There is a huge market for craft beer in China if brewers can solve the logistics issues, according to a leading Shanghai-based drinks consultant, the Australian Brews News reported on July 3.

Ian Ford, a partner in consultancy Nimbility, told James Atkinson on the Drinks Adventures podcast that the biggest beer market in the world in China is underserved.

“You absolutely have a significant proportion of those consumers who would like to drink craft beer. And they’re not being served,” Ford said, admitting he had looked into opening a brewery there.

“I’ve looked at this several times and to me there’s a massive market opportunity there that needs to get figured out.”

The interview highlighted the challenges facing the growth of craft beer in China with rigorous standards requiring brewers to achieve scale to package.

“To get a QA certificate and a QA licence to produce and bottle craft beer at a small scale is almost impossible,” Ford said.

“The requirements to be licensed to get what’s called a QS stamp, which basically certifies the product to be fit for human consumption and is required on packaged food and beverage products.

“To get that the scale of the brewery has to be massive relative to what a normal craft brewer would set out to do.”

Ford said that for anybody other than AB InBev the requirements make it very, very difficult to brew and bottle at the scale of a craft beer brand in China.

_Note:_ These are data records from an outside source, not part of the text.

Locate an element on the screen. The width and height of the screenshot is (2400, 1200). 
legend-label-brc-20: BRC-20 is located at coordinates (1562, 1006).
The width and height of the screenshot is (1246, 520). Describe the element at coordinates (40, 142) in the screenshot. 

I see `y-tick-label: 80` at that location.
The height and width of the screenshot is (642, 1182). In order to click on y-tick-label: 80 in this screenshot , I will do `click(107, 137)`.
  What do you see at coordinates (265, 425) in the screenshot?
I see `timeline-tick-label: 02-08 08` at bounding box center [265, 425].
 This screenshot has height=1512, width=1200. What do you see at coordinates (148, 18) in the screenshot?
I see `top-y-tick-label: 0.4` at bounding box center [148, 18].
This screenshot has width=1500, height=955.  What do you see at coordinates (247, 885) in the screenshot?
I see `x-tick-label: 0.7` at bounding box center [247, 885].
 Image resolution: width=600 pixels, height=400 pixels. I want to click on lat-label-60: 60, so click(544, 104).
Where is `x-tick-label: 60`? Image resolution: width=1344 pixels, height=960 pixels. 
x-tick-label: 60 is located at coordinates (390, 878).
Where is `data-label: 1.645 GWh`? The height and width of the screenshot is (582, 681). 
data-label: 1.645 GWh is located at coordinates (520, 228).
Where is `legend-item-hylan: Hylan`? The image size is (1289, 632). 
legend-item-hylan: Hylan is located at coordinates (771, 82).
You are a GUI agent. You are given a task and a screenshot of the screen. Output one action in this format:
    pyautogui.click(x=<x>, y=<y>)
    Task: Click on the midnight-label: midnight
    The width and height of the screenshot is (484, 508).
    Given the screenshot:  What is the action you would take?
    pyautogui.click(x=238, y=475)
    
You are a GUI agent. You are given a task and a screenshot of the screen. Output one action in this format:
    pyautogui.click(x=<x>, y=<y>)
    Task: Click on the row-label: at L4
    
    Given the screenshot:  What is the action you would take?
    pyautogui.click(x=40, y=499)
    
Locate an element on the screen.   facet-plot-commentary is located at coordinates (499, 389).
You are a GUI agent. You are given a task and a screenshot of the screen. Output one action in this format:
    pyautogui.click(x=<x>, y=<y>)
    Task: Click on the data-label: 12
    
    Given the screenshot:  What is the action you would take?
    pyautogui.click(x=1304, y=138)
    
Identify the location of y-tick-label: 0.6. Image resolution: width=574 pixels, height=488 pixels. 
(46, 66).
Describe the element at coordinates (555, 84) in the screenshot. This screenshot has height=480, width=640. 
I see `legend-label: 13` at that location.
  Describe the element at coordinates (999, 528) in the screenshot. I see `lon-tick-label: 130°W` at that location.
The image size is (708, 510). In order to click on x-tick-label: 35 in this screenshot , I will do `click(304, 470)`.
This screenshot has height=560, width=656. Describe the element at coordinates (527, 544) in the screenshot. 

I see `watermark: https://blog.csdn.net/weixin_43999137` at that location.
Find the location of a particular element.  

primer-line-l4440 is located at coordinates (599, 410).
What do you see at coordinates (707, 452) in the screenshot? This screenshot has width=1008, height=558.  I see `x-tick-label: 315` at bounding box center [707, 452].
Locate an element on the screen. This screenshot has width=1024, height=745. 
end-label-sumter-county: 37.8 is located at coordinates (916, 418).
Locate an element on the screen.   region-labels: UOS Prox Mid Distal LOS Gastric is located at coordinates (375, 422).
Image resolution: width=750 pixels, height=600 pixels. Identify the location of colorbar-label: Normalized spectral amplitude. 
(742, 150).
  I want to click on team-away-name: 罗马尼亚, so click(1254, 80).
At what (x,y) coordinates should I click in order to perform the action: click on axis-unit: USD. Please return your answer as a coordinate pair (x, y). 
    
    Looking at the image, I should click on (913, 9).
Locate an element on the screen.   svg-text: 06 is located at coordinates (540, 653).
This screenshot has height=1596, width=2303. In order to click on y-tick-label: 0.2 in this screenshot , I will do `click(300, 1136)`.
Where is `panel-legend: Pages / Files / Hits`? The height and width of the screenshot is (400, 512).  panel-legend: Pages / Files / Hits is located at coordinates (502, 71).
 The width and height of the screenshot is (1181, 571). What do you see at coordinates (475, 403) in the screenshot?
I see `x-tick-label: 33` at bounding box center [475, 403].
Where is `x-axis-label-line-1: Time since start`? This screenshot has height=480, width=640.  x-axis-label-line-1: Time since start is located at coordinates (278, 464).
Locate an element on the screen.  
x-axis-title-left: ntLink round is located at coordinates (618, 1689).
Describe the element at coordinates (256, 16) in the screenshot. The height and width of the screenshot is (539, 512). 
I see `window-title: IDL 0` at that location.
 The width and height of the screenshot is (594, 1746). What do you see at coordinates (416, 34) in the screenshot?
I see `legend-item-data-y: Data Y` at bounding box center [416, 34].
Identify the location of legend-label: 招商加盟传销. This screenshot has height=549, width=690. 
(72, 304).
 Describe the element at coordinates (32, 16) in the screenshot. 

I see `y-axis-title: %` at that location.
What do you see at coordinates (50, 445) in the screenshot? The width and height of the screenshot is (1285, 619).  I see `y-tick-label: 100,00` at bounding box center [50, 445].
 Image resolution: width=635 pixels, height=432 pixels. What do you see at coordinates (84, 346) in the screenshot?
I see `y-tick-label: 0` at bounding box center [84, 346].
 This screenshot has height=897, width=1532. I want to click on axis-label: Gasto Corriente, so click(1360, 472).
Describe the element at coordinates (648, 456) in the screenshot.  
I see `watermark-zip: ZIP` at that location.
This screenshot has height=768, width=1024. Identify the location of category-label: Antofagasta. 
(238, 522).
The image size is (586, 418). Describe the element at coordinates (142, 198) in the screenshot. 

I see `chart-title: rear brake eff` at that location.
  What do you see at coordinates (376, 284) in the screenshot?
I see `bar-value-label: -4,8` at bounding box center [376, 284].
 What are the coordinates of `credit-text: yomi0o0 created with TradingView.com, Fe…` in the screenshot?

He said brands that started as brewpubs distributing in keg had shown the greatest success, but even they struggled to get beer into package.

While this provides opportunities for imports, Ford said freshness can be an issue.

“The problem there of course is freshness and shelf life, and lead times and the supply chain in China, where it’s not very efficient, it’s not very timely to market,” Ford said.

He explained that it is very difficult to get beer produced in Australia, bottled, shipped to China, cleared through customs, put into the supply chain and bought by a consumer within six months.

“You also have to worry that the beer has been handled properly throughout all that.”

Ford said he knows serious craft brewers who have come out to Asia and had their own beer in a bar or in a venue in Hong Kong or Shanghai and been horrified at the state that the beer was in.

Ford said that for brands that succeed, authenticity, credible storytelling and uniqueness – and not kangaroos – are the keys to success in the China market.

“There’s no one profile or style or positioning of a brand that I think is necessarily suited,” Ford said.

“Very often what we look for and what we seek out with the clients that we’re working with is authenticity, credible storytelling, something that is unique and authentic and real.

“It could be a story about your grandfather who founded the winery, or it could be a particular really interesting production technique that you employ.

“But I think authenticity is something that for the Chinese consumer in particular is very often what they’re looking for.”

While Ford, who closely watches the market, said brands such as Little Creatures and Goose Island had presence in the Chinese market, he had not heard anything of Australia’s Broo.

Broo announced in 2017 it had signed a binding ‘take or pay’ agreement for 1.5 billion litres of Broo Premium Lager beer products over seven years period with its partner paying a fixed rate per litre. Broo said the deal was due to start paying on the AUD $120 million deal later this year.

Despite that promise, Ford said he could see no presence for it in his travels.

“I hope that Broo has more going for them than just the kangaroo on the label,” Ford said.